Record extracts:
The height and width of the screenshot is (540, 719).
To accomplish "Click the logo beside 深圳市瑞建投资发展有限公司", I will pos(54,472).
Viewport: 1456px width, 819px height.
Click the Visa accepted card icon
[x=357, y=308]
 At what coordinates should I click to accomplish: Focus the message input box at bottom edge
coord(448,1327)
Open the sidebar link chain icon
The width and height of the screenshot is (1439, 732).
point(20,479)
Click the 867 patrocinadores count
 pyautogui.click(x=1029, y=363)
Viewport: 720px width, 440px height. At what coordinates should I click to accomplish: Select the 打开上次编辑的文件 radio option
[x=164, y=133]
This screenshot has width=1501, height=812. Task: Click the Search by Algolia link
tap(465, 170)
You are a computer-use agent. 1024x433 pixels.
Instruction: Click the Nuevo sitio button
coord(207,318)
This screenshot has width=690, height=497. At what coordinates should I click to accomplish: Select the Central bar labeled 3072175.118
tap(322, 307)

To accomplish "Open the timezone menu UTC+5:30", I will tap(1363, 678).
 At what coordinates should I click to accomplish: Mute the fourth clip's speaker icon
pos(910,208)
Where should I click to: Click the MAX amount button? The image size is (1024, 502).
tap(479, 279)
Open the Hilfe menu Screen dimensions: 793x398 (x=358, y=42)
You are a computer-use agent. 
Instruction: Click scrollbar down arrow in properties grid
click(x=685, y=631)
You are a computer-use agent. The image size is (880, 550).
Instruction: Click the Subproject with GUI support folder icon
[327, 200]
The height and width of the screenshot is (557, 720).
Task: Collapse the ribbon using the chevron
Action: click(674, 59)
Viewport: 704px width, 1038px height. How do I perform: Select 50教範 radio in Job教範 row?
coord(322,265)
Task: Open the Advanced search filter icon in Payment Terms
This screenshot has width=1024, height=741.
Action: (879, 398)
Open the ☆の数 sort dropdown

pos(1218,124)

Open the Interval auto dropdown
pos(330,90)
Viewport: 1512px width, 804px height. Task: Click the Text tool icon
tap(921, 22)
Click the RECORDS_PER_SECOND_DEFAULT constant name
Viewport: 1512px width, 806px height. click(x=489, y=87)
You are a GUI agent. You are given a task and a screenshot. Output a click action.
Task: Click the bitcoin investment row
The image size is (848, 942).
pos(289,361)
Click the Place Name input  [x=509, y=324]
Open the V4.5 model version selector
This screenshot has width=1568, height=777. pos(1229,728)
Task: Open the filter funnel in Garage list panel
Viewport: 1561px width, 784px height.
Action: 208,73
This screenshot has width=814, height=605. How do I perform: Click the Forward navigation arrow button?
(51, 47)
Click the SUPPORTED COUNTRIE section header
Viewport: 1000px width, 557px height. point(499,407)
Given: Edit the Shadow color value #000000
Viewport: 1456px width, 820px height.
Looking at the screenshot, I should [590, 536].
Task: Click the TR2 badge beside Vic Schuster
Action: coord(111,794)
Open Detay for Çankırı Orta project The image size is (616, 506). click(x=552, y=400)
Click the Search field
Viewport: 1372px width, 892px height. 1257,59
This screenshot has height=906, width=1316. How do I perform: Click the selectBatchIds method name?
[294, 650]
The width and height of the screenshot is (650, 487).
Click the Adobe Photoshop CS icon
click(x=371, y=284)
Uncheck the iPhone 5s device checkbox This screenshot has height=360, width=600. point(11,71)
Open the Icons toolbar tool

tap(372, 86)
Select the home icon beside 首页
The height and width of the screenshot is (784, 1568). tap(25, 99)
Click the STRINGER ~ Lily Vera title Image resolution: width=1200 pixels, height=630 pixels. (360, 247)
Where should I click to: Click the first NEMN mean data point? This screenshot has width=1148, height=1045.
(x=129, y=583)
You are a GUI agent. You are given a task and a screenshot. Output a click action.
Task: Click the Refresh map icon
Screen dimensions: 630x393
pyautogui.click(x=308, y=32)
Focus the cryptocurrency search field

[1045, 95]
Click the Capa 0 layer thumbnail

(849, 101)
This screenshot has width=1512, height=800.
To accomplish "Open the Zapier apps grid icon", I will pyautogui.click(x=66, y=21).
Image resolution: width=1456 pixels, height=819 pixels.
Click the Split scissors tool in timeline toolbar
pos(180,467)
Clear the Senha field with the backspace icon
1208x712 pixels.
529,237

Task instructions:
Arrange every line of the entries above as a Markdown table with the columns Row and Line. Number the rows in order and omit blank lines.

Written response:
| Row | Line |
|---|---|
| 1 | The height and width of the screenshot is (540, 719). |
| 2 | To accomplish "Click the logo beside 深圳市瑞建投资发展有限公司", I will pos(54,472). |
| 3 | Viewport: 1456px width, 819px height. |
| 4 | Click the Visa accepted card icon |
| 5 | [x=357, y=308] |
| 6 |  At what coordinates should I click to accomplish: Focus the message input box at bottom edge |
| 7 | coord(448,1327) |
| 8 | Open the sidebar link chain icon |
| 9 | The width and height of the screenshot is (1439, 732). |
| 10 | point(20,479) |
| 11 | Click the 867 patrocinadores count |
| 12 |  pyautogui.click(x=1029, y=363) |
| 13 | Viewport: 720px width, 440px height. At what coordinates should I click to accomplish: Select the 打开上次编辑的文件 radio option |
| 14 | [x=164, y=133] |
| 15 | This screenshot has width=1501, height=812. Task: Click the Search by Algolia link |
| 16 | tap(465, 170) |
| 17 | You are a computer-use agent. 1024x433 pixels. |
| 18 | Instruction: Click the Nuevo sitio button |
| 19 | coord(207,318) |
| 20 | This screenshot has width=690, height=497. At what coordinates should I click to accomplish: Select the Central bar labeled 3072175.118 |
| 21 | tap(322, 307) |
| 22 | To accomplish "Open the timezone menu UTC+5:30", I will tap(1363, 678). |
| 23 |  At what coordinates should I click to accomplish: Mute the fourth clip's speaker icon |
| 24 | pos(910,208) |
| 25 | Where should I click to: Click the MAX amount button? The image size is (1024, 502). |
| 26 | tap(479, 279) |
| 27 | Open the Hilfe menu Screen dimensions: 793x398 (x=358, y=42) |
| 28 | You are a computer-use agent.  |
| 29 | Instruction: Click scrollbar down arrow in properties grid |
| 30 | click(x=685, y=631) |
| 31 | You are a computer-use agent. The image size is (880, 550). |
| 32 | Instruction: Click the Subproject with GUI support folder icon |
| 33 | [327, 200] |
| 34 | The height and width of the screenshot is (557, 720). |
| 35 | Task: Collapse the ribbon using the chevron |
| 36 | Action: click(674, 59) |
| 37 | Viewport: 704px width, 1038px height. How do I perform: Select 50教範 radio in Job教範 row? |
| 38 | coord(322,265) |
| 39 | Task: Open the Advanced search filter icon in Payment Terms |
| 40 | This screenshot has width=1024, height=741. |
| 41 | Action: (879, 398) |
| 42 | Open the ☆の数 sort dropdown |
| 43 | pos(1218,124) |
| 44 | Open the Interval auto dropdown |
| 45 | pos(330,90) |
| 46 | Viewport: 1512px width, 804px height. Task: Click the Text tool icon |
| 47 | tap(921, 22) |
| 48 | Click the RECORDS_PER_SECOND_DEFAULT constant name |
| 49 | Viewport: 1512px width, 806px height. click(x=489, y=87) |
| 50 | You are a GUI agent. You are given a task and a screenshot. Output a click action. |
| 51 | Task: Click the bitcoin investment row |
| 52 | The image size is (848, 942). |
| 53 | pos(289,361) |
| 54 | Click the Place Name input  [x=509, y=324] |
| 55 | Open the V4.5 model version selector |
| 56 | This screenshot has width=1568, height=777. pos(1229,728) |
| 57 | Task: Open the filter funnel in Garage list panel |
| 58 | Viewport: 1561px width, 784px height. |
| 59 | Action: 208,73 |
| 60 | This screenshot has width=814, height=605. How do I perform: Click the Forward navigation arrow button? |
| 61 | (51, 47) |
| 62 | Click the SUPPORTED COUNTRIE section header |
| 63 | Viewport: 1000px width, 557px height. point(499,407) |
| 64 | Given: Edit the Shadow color value #000000 |
| 65 | Viewport: 1456px width, 820px height. |
| 66 | Looking at the screenshot, I should [590, 536]. |
| 67 | Task: Click the TR2 badge beside Vic Schuster |
| 68 | Action: coord(111,794) |
| 69 | Open Detay for Çankırı Orta project The image size is (616, 506). click(x=552, y=400) |
| 70 | Click the Search field |
| 71 | Viewport: 1372px width, 892px height. 1257,59 |
| 72 | This screenshot has height=906, width=1316. How do I perform: Click the selectBatchIds method name? |
| 73 | [294, 650] |
| 74 | The width and height of the screenshot is (650, 487). |
| 75 | Click the Adobe Photoshop CS icon |
| 76 | click(x=371, y=284) |
| 77 | Uncheck the iPhone 5s device checkbox This screenshot has height=360, width=600. point(11,71) |
| 78 | Open the Icons toolbar tool |
| 79 | tap(372, 86) |
| 80 | Select the home icon beside 首页 |
| 81 | The height and width of the screenshot is (784, 1568). tap(25, 99) |
| 82 | Click the STRINGER ~ Lily Vera title Image resolution: width=1200 pixels, height=630 pixels. (360, 247) |
| 83 | Where should I click to: Click the first NEMN mean data point? This screenshot has width=1148, height=1045. |
| 84 | (x=129, y=583) |
| 85 | You are a GUI agent. You are given a task and a screenshot. Output a click action. |
| 86 | Task: Click the Refresh map icon |
| 87 | Screen dimensions: 630x393 |
| 88 | pyautogui.click(x=308, y=32) |
| 89 | Focus the cryptocurrency search field |
| 90 | [1045, 95] |
| 91 | Click the Capa 0 layer thumbnail |
| 92 | (849, 101) |
| 93 | This screenshot has width=1512, height=800. |
| 94 | To accomplish "Open the Zapier apps grid icon", I will pyautogui.click(x=66, y=21). |
| 95 | Image resolution: width=1456 pixels, height=819 pixels. |
| 96 | Click the Split scissors tool in timeline toolbar |
| 97 | pos(180,467) |
| 98 | Clear the Senha field with the backspace icon |
| 99 | 1208x712 pixels. |
| 100 | 529,237 |